▶ [GOAL]: Copy out, word for word, the rows below from the line containing "Task: Open the 推荐列表 referral list" up to and including the line containing "Click the Eingehende".

Word and element locating data
# # # #

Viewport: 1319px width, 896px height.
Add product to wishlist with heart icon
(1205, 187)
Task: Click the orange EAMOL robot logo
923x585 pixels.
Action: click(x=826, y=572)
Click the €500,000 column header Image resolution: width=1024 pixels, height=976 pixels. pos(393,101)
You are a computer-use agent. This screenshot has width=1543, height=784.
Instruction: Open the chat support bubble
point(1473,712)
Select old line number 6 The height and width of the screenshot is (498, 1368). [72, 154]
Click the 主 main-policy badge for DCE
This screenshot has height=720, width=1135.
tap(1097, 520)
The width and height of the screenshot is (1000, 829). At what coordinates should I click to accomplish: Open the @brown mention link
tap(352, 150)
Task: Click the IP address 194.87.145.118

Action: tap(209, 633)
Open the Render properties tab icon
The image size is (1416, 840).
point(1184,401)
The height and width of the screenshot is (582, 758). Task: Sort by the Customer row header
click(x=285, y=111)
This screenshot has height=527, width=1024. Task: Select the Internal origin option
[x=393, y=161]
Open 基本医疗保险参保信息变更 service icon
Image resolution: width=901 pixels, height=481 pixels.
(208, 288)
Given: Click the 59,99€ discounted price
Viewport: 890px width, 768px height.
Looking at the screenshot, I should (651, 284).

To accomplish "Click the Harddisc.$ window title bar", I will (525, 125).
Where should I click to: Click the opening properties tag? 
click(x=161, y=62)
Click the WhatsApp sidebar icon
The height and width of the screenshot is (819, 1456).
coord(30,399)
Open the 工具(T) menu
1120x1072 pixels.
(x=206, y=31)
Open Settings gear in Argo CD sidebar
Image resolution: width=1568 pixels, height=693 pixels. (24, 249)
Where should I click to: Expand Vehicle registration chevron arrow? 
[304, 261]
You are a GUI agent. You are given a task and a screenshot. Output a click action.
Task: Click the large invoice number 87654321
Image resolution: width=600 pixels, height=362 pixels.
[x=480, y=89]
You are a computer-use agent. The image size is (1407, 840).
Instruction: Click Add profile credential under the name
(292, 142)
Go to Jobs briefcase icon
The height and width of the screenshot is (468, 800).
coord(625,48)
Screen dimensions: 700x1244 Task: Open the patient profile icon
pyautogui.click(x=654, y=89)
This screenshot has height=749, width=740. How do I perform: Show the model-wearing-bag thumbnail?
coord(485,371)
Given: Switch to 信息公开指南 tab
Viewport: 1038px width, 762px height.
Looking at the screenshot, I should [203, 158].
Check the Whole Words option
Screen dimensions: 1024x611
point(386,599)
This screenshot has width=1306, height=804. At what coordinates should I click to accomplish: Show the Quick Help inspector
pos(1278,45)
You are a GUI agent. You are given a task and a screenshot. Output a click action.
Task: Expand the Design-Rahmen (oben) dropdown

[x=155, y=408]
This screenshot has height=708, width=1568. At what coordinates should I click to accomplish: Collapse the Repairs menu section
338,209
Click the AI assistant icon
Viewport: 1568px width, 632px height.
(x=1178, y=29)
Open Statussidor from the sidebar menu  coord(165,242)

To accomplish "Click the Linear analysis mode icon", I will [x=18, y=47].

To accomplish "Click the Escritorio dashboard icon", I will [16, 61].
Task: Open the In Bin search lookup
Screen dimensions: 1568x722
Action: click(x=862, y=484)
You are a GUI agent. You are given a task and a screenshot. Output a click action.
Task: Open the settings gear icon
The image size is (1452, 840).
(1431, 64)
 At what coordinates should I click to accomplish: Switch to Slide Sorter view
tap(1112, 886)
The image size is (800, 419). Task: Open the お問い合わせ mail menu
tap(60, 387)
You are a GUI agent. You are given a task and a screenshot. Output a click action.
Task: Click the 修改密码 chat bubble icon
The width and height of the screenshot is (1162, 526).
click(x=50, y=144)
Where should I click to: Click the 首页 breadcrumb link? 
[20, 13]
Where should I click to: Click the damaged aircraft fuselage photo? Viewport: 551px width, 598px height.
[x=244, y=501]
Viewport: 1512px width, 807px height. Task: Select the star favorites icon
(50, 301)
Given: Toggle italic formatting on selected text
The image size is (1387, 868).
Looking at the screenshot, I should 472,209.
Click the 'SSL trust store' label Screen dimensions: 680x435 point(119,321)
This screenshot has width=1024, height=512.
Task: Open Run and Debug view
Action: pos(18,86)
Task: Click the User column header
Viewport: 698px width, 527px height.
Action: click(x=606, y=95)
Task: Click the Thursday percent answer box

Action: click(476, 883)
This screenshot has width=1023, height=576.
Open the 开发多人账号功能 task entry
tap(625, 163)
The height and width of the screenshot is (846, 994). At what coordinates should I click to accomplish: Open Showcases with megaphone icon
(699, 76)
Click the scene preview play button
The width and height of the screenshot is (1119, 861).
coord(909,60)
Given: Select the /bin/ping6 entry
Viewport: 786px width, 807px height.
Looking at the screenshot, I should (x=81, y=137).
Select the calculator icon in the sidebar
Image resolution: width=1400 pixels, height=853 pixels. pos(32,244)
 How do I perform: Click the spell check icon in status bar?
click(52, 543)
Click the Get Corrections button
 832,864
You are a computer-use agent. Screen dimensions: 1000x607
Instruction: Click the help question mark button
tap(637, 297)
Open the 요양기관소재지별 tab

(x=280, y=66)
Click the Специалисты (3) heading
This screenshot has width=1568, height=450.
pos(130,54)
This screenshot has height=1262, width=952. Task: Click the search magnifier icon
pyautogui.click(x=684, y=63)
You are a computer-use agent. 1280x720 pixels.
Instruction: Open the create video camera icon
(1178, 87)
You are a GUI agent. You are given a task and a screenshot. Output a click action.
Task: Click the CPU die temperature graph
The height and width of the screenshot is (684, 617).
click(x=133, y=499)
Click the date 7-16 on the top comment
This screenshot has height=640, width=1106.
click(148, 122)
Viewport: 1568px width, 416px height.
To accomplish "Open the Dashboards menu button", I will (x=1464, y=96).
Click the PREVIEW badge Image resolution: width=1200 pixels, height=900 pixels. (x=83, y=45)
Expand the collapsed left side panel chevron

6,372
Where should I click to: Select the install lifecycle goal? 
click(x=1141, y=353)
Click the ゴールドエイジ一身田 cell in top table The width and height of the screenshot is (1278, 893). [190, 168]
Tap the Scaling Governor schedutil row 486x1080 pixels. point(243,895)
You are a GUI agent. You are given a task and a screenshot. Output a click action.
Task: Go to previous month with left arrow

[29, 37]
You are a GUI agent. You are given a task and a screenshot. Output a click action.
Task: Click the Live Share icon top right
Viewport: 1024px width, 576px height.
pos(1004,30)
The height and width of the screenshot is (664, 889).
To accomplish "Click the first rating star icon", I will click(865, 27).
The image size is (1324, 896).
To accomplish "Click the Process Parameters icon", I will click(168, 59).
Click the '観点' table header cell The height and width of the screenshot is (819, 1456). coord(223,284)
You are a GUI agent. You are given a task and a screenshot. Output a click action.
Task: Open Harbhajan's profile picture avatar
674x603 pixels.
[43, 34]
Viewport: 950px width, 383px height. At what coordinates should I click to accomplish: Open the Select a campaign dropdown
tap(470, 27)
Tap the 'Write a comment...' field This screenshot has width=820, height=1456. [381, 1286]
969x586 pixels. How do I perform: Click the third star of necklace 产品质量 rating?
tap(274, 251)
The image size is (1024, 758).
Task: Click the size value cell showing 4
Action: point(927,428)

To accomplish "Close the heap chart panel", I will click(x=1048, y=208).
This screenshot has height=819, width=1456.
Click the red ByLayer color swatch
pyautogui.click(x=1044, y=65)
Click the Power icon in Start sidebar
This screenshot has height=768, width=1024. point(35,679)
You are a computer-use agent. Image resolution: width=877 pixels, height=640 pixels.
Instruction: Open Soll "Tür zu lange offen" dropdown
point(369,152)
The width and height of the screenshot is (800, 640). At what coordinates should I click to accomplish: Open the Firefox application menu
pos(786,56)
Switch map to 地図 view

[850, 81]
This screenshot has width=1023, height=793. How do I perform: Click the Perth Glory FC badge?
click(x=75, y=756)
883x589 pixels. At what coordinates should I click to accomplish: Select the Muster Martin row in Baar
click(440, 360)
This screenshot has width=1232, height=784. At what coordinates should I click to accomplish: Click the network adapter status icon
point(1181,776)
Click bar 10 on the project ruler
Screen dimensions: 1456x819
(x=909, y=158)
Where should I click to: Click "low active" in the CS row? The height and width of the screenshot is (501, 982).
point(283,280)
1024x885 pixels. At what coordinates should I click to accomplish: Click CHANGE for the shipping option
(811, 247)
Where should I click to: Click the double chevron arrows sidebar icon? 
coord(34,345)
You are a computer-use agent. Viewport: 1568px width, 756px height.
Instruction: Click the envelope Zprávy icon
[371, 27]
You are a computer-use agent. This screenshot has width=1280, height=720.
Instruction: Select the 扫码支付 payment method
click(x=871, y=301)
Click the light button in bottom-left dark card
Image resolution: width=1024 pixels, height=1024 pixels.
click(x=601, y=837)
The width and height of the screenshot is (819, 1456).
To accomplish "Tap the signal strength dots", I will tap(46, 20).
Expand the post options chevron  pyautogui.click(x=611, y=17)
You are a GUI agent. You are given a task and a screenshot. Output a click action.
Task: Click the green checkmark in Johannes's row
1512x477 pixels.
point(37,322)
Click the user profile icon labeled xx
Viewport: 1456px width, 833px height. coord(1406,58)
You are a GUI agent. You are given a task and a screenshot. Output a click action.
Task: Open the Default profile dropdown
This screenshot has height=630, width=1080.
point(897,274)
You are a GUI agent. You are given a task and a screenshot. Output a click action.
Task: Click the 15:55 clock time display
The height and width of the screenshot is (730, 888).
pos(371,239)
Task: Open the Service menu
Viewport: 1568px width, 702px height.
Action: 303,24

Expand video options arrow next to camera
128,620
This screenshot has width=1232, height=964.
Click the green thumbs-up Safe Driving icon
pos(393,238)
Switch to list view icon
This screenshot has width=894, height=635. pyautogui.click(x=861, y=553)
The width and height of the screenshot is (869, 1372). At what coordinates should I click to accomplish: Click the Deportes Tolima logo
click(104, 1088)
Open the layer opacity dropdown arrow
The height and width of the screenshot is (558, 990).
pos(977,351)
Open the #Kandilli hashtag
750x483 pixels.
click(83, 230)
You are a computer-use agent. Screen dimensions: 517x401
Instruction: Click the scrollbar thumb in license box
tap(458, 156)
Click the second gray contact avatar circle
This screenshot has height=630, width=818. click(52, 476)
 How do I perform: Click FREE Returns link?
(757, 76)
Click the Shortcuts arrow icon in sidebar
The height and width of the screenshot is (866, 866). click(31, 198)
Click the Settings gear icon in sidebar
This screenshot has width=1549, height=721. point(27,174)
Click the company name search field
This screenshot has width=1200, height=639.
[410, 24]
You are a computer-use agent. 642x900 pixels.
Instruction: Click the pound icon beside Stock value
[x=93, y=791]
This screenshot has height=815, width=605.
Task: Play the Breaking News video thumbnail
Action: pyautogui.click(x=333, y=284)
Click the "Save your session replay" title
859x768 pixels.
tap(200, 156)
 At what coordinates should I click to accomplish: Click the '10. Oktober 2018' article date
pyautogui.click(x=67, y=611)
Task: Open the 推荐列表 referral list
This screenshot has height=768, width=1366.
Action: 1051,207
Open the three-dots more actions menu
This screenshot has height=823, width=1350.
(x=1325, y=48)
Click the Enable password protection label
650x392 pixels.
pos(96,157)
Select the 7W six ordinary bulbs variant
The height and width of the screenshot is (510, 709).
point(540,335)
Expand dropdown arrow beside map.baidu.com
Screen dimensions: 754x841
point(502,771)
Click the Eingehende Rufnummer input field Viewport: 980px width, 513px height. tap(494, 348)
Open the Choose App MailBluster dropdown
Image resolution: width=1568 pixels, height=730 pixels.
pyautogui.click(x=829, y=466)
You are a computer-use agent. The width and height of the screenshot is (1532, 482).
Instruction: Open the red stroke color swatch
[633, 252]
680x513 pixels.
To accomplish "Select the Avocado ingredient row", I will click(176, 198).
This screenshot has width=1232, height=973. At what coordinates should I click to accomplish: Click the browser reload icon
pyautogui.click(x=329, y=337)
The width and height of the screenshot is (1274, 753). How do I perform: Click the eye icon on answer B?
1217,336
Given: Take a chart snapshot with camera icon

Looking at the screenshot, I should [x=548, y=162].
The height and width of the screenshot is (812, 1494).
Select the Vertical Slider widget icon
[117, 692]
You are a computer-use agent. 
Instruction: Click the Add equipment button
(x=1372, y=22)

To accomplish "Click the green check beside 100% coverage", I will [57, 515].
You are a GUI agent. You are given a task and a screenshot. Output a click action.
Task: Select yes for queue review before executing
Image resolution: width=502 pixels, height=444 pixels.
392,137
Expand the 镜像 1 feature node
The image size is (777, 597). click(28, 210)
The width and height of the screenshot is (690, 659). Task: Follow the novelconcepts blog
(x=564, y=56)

# # # #

▶ [THE ANSWER]:
Task: Open the 推荐列表 referral list
This screenshot has height=768, width=1366.
Action: 1051,207
Open the three-dots more actions menu
This screenshot has height=823, width=1350.
(x=1325, y=48)
Click the Enable password protection label
650x392 pixels.
pos(96,157)
Select the 7W six ordinary bulbs variant
The height and width of the screenshot is (510, 709).
point(540,335)
Expand dropdown arrow beside map.baidu.com
Screen dimensions: 754x841
point(502,771)
Click the Eingehende Rufnummer input field Viewport: 980px width, 513px height. tap(494, 348)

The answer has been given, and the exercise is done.